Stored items
****************************************
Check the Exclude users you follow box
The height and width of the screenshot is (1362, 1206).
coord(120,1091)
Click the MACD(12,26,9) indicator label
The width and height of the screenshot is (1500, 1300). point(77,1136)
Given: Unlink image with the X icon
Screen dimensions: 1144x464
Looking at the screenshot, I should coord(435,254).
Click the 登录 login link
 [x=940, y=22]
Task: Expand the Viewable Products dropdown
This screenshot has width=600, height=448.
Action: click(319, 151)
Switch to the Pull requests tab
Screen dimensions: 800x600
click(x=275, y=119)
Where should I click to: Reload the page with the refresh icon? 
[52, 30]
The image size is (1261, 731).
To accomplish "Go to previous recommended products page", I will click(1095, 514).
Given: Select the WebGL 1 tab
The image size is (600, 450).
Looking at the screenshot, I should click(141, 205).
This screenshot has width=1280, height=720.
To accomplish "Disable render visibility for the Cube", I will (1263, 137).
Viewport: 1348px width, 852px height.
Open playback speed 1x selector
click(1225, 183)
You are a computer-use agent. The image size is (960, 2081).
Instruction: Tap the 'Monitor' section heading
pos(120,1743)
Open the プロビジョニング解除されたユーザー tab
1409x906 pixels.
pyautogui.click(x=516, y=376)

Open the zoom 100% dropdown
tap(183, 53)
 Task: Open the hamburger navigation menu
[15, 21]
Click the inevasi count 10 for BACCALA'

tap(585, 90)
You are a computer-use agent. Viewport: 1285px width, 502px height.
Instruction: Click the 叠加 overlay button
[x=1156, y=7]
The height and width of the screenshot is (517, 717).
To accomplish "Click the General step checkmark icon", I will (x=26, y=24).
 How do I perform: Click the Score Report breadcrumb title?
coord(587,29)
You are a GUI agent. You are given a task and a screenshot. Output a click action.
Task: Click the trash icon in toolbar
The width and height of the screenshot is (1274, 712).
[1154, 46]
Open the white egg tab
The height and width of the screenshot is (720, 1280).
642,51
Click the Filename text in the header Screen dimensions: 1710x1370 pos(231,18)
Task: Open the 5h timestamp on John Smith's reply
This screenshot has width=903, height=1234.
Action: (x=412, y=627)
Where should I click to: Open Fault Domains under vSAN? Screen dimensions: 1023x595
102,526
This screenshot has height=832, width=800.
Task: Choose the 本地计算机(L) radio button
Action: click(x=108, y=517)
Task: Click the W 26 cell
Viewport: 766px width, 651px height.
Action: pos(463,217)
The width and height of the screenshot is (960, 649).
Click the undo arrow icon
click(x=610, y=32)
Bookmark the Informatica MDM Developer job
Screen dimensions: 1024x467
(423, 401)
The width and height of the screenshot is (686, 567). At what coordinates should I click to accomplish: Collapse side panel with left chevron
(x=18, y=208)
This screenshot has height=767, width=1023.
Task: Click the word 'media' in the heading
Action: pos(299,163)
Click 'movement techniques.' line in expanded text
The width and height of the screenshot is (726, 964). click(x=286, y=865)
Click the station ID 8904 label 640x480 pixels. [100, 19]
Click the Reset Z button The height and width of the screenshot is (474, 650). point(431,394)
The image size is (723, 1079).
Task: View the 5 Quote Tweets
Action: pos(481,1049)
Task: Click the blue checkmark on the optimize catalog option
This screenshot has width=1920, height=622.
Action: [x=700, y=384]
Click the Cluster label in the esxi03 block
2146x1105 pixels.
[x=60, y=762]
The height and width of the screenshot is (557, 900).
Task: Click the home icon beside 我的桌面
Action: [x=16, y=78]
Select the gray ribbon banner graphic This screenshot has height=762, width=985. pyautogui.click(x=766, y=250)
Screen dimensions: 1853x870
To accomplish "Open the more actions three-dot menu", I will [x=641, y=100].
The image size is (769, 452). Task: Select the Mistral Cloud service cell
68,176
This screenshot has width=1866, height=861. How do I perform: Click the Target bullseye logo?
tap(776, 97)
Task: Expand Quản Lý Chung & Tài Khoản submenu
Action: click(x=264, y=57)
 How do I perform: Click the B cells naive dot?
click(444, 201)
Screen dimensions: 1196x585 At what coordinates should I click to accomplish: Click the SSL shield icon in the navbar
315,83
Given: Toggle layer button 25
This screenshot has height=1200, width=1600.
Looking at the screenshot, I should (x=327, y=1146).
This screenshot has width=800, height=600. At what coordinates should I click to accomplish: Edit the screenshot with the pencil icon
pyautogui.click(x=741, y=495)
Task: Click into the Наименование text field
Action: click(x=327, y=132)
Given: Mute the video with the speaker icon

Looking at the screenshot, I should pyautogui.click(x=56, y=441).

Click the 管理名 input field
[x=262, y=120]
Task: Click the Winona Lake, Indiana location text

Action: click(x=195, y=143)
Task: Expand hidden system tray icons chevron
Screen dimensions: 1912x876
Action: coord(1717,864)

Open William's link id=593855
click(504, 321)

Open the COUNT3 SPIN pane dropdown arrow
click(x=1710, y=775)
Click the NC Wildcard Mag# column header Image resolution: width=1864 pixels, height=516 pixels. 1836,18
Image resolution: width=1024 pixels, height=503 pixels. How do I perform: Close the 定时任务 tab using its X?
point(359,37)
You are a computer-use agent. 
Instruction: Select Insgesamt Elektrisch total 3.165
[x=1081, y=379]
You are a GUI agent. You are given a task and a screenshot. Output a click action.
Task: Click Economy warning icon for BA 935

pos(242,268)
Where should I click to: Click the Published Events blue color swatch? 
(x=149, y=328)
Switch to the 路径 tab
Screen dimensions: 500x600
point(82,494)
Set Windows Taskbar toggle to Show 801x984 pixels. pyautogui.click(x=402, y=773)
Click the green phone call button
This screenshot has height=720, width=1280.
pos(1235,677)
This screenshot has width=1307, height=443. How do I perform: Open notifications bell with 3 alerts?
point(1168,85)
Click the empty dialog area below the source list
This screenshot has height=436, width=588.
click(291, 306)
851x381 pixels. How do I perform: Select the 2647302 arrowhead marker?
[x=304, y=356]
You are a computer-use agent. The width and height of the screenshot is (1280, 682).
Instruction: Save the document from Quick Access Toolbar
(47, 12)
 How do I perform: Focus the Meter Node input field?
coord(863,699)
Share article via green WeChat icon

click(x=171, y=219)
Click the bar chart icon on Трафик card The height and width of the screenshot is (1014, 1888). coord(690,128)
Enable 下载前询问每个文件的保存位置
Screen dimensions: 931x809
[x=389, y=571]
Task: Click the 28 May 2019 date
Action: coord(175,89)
****************************************
▶ _Task objective_
Quote exactly the stretch of lines above that starts at the first one and ends at the line with "You are a computer-use agent. The image", and nothing beyond it.

▶ _The completed task_
Check the Exclude users you follow box
The height and width of the screenshot is (1362, 1206).
coord(120,1091)
Click the MACD(12,26,9) indicator label
The width and height of the screenshot is (1500, 1300). point(77,1136)
Given: Unlink image with the X icon
Screen dimensions: 1144x464
Looking at the screenshot, I should coord(435,254).
Click the 登录 login link
 [x=940, y=22]
Task: Expand the Viewable Products dropdown
This screenshot has width=600, height=448.
Action: click(319, 151)
Switch to the Pull requests tab
Screen dimensions: 800x600
click(x=275, y=119)
Where should I click to: Reload the page with the refresh icon? 
[52, 30]
The image size is (1261, 731).
To accomplish "Go to previous recommended products page", I will click(1095, 514).
Given: Select the WebGL 1 tab
The image size is (600, 450).
Looking at the screenshot, I should click(141, 205).
This screenshot has width=1280, height=720.
To accomplish "Disable render visibility for the Cube", I will (1263, 137).
Viewport: 1348px width, 852px height.
Open playback speed 1x selector
click(1225, 183)
You are a computer-use agent. The image size is (960, 2081).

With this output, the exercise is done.